▶ **TASK GOAL**
Locate each line of the material that contains "time", then return it.

▶ **SUPPLIED ENTRIES**
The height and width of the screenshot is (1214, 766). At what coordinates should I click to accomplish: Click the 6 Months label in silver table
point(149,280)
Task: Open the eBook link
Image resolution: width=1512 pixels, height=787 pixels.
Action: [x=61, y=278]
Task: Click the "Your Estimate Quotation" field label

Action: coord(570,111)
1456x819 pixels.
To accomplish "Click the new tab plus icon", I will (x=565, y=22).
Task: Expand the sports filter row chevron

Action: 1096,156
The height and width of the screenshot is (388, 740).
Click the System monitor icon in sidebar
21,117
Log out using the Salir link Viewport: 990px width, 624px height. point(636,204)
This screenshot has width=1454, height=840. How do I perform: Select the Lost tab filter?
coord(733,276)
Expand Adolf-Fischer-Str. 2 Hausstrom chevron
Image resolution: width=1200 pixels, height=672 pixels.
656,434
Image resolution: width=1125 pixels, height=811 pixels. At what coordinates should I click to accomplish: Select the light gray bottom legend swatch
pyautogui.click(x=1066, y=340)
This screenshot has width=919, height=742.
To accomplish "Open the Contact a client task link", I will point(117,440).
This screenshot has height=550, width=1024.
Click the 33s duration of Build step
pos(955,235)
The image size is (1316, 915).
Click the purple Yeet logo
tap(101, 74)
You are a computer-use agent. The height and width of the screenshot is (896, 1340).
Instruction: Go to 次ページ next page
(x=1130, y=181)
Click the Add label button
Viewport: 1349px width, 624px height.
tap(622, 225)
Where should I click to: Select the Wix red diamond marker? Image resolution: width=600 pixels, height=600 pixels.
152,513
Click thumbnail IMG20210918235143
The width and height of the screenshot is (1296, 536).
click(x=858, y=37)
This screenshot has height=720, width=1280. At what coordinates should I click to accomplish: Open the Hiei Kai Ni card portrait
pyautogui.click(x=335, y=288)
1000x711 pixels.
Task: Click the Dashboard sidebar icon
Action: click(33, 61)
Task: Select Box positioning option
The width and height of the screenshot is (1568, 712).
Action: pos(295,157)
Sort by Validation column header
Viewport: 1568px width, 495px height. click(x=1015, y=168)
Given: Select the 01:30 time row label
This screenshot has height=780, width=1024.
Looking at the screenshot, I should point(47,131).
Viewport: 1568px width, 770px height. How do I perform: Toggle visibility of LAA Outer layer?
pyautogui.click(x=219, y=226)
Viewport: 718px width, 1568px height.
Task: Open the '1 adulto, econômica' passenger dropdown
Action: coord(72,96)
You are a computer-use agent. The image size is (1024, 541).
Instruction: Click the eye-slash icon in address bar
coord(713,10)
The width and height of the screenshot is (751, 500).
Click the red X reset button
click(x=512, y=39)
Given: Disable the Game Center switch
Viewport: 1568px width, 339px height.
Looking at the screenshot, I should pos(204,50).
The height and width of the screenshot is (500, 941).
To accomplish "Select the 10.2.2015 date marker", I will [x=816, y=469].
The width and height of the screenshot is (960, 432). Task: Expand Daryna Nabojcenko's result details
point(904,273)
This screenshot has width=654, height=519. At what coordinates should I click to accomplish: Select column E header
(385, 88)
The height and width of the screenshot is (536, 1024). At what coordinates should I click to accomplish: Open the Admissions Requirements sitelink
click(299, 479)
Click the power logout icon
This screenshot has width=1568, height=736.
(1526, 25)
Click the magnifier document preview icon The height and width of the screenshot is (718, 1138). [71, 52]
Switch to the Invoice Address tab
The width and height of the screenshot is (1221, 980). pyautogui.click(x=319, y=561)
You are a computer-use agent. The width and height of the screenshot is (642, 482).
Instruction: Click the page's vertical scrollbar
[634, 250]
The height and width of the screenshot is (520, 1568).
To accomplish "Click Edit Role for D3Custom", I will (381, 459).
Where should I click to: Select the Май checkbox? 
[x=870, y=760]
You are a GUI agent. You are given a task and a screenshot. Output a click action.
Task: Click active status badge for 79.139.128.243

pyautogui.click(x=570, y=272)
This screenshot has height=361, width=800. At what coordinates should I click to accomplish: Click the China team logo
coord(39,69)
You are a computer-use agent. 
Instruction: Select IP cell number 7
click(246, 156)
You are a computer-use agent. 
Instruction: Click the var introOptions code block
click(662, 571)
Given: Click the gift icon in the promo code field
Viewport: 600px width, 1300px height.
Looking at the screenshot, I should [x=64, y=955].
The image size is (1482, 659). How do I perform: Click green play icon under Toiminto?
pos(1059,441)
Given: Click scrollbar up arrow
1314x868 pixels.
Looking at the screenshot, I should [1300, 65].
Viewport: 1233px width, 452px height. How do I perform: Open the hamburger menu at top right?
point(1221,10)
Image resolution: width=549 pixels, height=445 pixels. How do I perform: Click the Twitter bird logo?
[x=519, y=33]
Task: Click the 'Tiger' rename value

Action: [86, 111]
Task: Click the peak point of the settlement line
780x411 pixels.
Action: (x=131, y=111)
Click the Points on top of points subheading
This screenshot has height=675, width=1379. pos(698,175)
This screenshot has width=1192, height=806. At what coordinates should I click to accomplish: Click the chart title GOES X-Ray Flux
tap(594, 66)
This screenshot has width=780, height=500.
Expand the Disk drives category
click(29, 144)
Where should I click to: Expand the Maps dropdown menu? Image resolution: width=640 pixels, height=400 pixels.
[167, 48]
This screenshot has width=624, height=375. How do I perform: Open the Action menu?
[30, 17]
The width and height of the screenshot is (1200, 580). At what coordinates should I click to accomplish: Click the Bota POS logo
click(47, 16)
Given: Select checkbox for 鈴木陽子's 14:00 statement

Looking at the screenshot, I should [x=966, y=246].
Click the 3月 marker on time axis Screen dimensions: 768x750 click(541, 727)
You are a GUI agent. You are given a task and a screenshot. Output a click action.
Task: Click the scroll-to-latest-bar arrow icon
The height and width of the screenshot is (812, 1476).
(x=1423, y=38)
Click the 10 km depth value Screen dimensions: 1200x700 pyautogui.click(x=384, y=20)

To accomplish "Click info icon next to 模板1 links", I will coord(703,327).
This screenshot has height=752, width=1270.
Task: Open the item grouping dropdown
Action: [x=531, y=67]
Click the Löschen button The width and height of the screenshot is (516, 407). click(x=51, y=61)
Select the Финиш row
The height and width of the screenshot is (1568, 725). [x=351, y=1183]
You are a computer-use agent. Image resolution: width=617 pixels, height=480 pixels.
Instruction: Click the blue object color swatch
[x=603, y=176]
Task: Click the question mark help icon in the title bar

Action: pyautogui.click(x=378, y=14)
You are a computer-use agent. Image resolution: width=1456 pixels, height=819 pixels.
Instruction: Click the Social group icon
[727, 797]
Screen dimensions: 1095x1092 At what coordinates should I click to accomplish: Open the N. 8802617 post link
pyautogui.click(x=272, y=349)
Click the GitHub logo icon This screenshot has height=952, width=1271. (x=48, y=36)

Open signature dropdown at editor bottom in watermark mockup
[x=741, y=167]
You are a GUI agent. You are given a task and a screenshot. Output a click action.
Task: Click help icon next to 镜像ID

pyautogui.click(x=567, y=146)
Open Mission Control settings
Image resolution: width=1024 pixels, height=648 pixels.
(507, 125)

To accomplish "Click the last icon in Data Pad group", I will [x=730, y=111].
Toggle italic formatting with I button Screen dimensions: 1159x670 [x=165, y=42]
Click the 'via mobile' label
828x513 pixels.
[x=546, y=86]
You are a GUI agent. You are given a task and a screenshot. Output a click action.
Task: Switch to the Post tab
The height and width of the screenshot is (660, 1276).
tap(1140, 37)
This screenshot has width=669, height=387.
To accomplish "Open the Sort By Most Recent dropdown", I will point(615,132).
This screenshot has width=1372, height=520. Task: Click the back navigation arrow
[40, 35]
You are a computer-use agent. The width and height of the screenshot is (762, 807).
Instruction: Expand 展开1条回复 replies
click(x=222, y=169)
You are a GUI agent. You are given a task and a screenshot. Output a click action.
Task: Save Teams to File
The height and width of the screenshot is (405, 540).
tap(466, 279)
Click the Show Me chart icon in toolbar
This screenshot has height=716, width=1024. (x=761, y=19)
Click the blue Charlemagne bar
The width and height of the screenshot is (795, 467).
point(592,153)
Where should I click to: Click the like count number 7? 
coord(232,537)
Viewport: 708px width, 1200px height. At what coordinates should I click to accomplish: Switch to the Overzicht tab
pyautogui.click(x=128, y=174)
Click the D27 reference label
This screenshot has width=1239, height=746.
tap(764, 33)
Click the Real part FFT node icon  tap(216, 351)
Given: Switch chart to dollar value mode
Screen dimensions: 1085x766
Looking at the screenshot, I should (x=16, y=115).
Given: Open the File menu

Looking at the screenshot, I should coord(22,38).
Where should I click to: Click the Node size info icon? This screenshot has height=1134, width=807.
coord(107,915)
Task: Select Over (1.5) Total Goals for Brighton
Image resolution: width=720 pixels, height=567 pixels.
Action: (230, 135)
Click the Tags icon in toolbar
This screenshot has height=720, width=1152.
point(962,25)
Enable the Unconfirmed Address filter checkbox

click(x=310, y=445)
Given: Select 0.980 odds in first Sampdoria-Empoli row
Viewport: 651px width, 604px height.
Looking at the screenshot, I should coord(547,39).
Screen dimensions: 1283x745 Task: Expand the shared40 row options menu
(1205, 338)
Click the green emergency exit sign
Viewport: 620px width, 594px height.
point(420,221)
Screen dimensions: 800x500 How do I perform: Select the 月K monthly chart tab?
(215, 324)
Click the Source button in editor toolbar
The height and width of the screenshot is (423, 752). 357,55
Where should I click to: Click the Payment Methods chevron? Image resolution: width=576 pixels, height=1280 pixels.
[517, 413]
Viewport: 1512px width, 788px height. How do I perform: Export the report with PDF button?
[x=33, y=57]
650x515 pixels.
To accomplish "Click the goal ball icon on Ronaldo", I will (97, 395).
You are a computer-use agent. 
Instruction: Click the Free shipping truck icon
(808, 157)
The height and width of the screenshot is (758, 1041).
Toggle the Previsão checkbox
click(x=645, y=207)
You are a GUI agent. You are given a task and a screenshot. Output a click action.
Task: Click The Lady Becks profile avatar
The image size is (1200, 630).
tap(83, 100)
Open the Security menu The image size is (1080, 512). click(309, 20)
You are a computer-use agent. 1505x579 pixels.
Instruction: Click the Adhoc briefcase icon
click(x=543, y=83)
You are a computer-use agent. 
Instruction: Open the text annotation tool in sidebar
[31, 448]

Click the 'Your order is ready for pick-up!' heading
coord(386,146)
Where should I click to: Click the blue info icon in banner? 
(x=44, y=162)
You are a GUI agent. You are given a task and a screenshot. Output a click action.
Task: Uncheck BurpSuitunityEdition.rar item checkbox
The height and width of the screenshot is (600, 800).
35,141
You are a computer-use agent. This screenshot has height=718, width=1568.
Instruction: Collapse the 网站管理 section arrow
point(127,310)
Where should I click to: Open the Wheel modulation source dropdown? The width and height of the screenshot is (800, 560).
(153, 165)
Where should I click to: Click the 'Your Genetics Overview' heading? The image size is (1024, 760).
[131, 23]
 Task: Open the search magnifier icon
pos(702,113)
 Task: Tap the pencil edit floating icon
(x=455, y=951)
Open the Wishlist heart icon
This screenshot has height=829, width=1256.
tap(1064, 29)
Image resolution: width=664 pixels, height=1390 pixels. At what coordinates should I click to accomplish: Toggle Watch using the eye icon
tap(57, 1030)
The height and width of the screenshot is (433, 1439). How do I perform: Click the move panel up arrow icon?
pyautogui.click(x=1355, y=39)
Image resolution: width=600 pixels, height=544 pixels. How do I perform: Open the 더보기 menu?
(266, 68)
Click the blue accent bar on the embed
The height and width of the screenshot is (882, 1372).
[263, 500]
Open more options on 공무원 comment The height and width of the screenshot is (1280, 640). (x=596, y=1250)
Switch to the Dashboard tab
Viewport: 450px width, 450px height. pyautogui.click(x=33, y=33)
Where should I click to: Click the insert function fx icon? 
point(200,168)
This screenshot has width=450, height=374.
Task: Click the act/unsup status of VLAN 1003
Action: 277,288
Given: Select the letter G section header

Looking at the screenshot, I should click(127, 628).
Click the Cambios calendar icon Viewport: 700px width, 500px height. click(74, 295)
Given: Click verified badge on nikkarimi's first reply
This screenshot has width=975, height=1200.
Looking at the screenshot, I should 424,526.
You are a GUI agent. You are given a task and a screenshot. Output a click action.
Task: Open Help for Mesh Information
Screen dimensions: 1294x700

▶ **WRITTEN SOLUTION**
Given: Select the 01:30 time row label
Click the 3月 marker on time axis Screen dimensions: 768x750 click(541, 727)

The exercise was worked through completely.